* Exercise brief
Return the following from the records below: each line, word for word, starting with the line that contains "Engine & Components (376, 578)" and going on through the line that contains "You are a GUI agent. The screenshot is 1456×2570.", with nothing outside that range.

Stored records:

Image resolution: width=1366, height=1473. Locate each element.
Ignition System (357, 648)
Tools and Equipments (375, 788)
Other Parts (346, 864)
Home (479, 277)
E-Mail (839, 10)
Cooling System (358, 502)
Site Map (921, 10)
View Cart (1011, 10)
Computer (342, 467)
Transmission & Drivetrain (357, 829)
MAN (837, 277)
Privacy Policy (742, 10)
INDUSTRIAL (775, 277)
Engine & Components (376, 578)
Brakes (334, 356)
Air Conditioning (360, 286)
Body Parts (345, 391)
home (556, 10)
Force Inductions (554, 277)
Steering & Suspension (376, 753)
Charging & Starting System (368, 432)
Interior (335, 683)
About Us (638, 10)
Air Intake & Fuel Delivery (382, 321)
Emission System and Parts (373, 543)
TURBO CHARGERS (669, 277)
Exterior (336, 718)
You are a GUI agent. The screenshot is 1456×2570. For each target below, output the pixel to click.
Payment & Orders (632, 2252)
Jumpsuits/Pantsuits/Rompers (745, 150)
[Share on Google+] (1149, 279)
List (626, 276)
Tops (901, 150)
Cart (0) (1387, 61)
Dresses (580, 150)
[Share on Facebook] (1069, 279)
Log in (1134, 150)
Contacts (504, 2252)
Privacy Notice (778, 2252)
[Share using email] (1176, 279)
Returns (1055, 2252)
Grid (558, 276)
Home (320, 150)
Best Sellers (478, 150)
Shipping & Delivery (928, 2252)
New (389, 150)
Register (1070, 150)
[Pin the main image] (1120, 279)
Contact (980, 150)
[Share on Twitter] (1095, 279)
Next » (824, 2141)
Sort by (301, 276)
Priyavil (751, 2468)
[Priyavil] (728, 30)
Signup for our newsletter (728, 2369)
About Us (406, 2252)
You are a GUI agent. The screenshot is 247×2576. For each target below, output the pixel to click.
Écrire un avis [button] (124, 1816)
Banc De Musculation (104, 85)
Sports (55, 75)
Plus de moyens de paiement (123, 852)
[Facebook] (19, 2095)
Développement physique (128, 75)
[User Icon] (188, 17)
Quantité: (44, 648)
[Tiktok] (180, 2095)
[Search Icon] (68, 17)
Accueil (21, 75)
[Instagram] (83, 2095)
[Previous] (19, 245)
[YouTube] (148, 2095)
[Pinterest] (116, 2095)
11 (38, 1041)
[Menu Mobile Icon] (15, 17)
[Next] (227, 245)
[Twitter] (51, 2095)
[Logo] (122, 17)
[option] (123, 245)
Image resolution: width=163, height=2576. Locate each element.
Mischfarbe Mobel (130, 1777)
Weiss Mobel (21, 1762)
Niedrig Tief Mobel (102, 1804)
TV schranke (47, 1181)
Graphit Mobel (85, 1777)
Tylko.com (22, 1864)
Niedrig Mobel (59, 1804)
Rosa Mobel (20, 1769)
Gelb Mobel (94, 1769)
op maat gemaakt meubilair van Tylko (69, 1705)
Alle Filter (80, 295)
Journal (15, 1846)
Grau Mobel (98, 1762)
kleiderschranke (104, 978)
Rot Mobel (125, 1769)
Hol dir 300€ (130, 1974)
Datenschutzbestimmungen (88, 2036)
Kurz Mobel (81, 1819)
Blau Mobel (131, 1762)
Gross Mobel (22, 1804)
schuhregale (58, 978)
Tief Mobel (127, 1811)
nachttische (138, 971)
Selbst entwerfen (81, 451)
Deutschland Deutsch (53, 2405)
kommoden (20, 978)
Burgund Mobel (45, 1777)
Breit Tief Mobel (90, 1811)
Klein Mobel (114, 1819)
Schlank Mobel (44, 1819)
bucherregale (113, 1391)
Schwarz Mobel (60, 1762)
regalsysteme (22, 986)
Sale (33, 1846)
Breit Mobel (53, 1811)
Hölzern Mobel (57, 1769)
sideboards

* Exercise answer
Engine & Components (376, 578)
Brakes (334, 356)
Air Conditioning (360, 286)
Body Parts (345, 391)
home (556, 10)
Force Inductions (554, 277)
Steering & Suspension (376, 753)
Charging & Starting System (368, 432)
Interior (335, 683)
About Us (638, 10)
Air Intake & Fuel Delivery (382, 321)
Emission System and Parts (373, 543)
TURBO CHARGERS (669, 277)
Exterior (336, 718)
You are a GUI agent. The screenshot is 1456×2570. For each target below, output the pixel to click.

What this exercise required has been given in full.